**YOUR OBJECTIVE**.
What lines below hold the string "agent"? Copy them all.

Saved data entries
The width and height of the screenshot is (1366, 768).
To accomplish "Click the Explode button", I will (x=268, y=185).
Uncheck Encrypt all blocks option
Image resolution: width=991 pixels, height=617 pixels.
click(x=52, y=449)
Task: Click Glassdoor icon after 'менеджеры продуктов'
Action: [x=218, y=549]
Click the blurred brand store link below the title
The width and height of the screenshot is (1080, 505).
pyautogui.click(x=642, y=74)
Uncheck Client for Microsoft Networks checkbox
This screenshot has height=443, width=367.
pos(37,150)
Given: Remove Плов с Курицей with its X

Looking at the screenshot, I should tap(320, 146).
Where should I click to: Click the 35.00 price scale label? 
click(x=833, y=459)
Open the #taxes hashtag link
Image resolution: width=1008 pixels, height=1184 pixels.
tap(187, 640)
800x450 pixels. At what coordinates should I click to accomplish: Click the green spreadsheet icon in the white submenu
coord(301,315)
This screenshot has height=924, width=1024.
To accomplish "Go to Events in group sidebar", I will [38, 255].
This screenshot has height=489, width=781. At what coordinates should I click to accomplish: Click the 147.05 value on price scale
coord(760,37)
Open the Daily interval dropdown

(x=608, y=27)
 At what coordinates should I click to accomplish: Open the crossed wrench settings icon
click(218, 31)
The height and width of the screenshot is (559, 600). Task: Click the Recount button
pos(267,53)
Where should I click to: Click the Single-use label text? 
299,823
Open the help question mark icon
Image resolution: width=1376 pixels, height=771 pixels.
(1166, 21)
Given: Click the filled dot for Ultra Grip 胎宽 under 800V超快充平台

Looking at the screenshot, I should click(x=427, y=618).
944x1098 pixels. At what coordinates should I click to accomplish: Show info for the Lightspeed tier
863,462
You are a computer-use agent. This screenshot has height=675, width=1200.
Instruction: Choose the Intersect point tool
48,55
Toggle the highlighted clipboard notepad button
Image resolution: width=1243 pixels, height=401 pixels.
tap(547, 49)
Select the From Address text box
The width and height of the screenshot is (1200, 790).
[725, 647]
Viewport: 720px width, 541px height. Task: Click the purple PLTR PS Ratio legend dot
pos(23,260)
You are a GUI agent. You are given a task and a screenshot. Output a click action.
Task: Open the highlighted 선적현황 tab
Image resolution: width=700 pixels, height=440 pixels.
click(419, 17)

**RESULT OF THIS TASK**.
You are a computer-use agent. This screenshot has height=675, width=1200.
You are a GUI agent. You are given a task and a screenshot. Output a click action.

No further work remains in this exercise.